NEW DELHI (Reuters) - India’s industrial output shrank at its fastest rate in more than six years in August, reflecting the impact of an economic slowdown that could prompt the central bank to cut its key policy rate for the sixth time in December.
Annual industrial output contracted 1.1% in August compared with 4.6% growth in the previous month, government data showed on Friday. It was the worst performance since a 1.7% contraction in November 2012, data compiled by the Statistics ministry showed.
Analysts polled by Reuters had forecast industrial output for the month to have grown at 1.8%.

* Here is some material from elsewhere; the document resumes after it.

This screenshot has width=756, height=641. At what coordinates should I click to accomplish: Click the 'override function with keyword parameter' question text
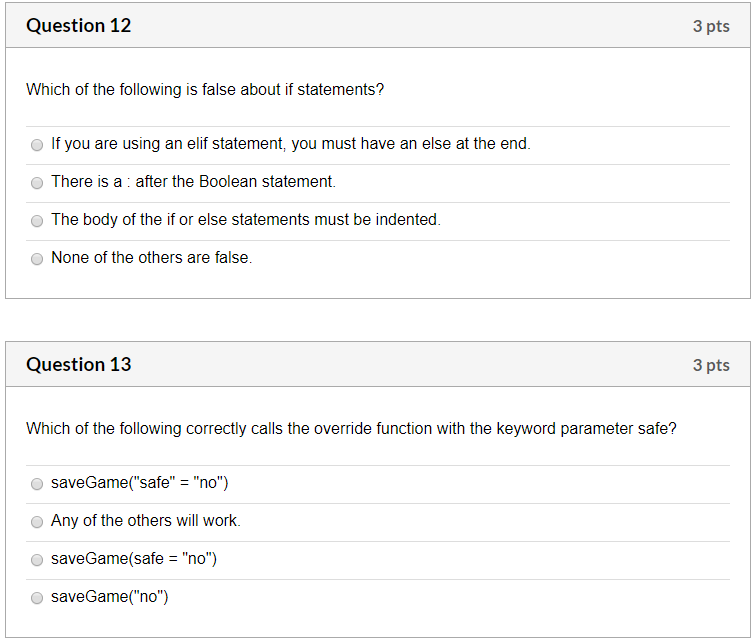click(351, 429)
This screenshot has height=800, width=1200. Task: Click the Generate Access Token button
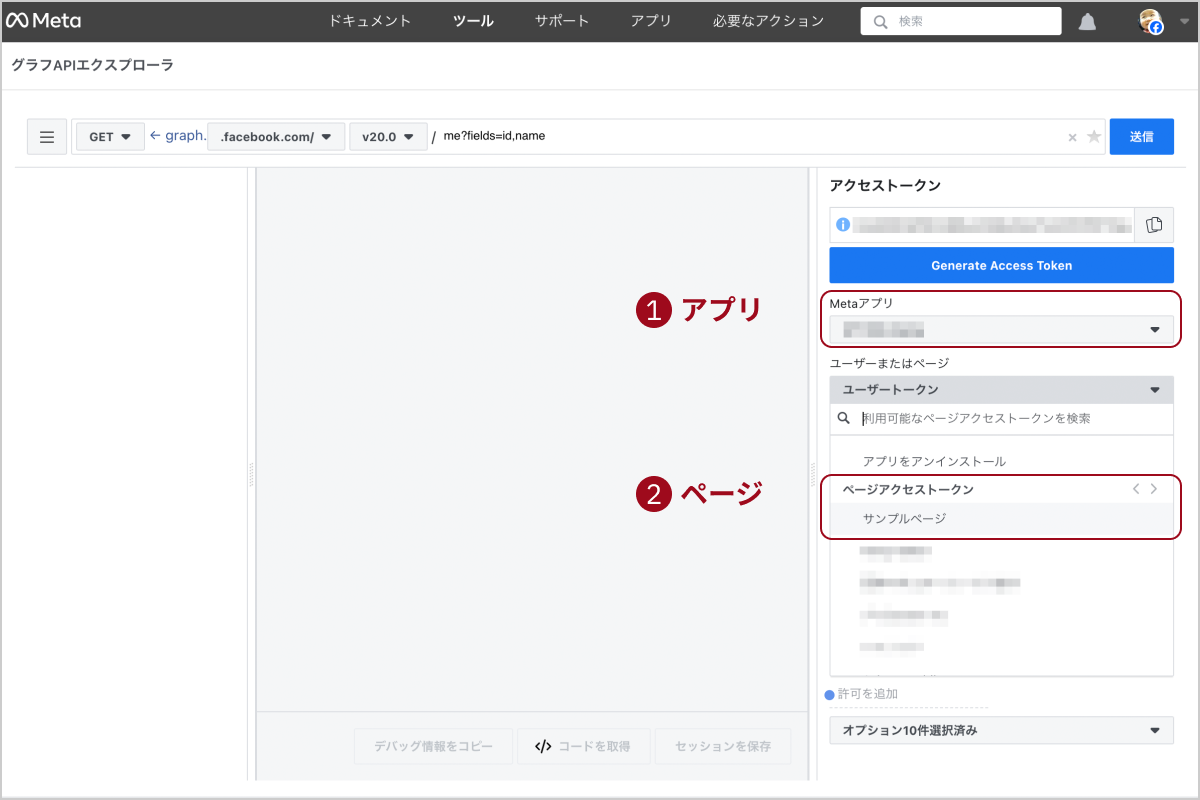tap(1001, 265)
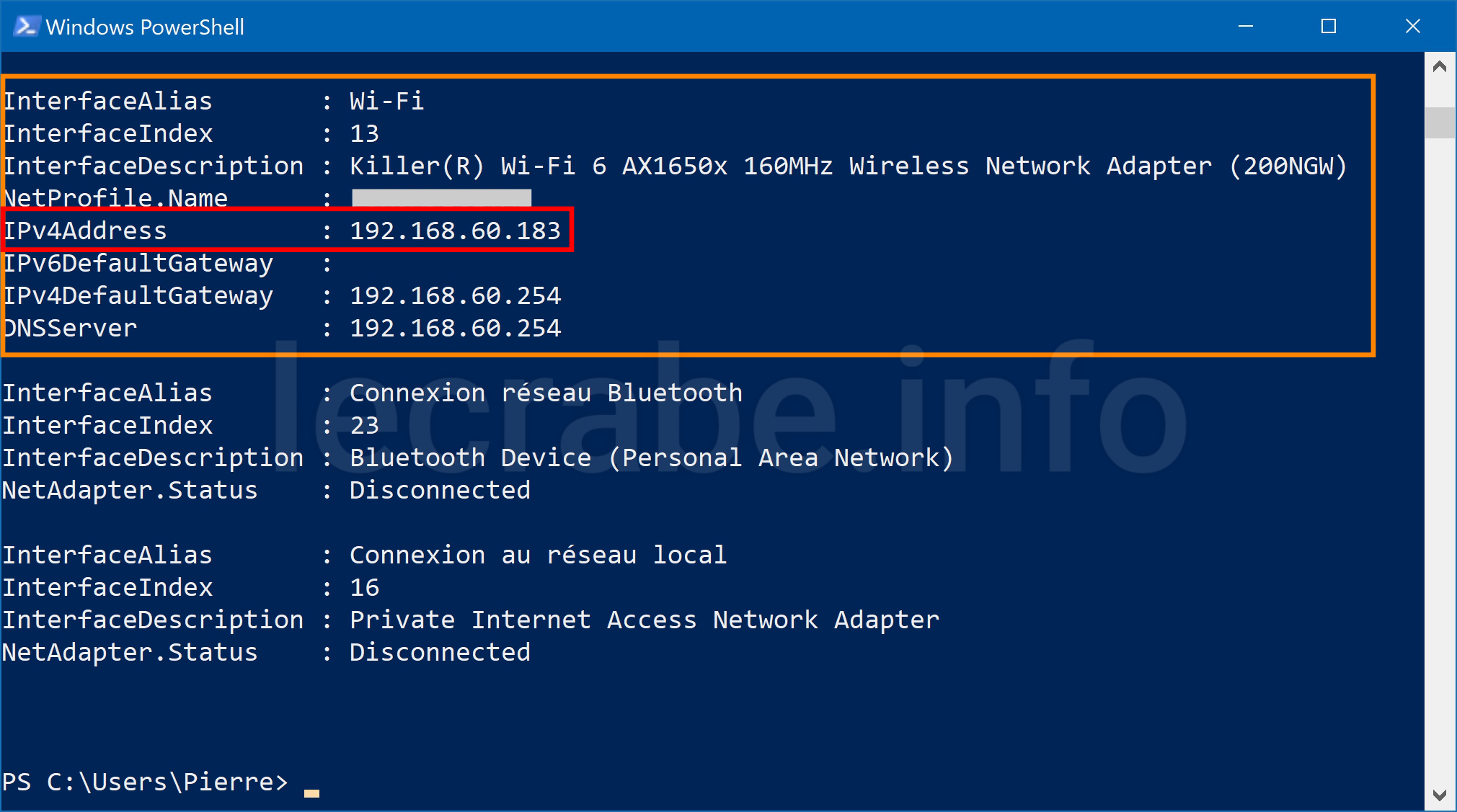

Subdued inflation and an economic slowdown have prompted the Reserve Bank of India (RBI) to cut interest rates by a total of 135 basis points this year, including a 25-basis-point cut last week, making it the most aggressive central bank in Asia.
“Another rate cut in December seems likely,” Shilan Shah, of Capital Economics, said before the release of the data.
India’s infrastructure output fell in August from a year earlier, the first contraction since April 2015, signalling the recovery in Asia’s third largest economy may be slow despite a cut in the corporate tax rate and other policy measures designed to spur investment.
India’s passenger vehicle sales slumped 23.7% in September, the 11th straight month of declines, prompting an industry body to flag more job cuts if sales failed to pick up soon.
Car and auto component makers have cut thousands of jobs and halted some production as the industry grapples with various challenges amid a broader economic slowdown. The government stepped in last month, announcing a corporate tax rate cut to boost manufacturing and lift growth.
The government has also seen tax collections falling due to weakness in the economy. Collections from India’s nationwide goods and services tax (GST) fell to a 19-month low in September, while direct tax collection growth since the beginning of the current fiscal stands at 6% so far, below the required growth rate of 17%.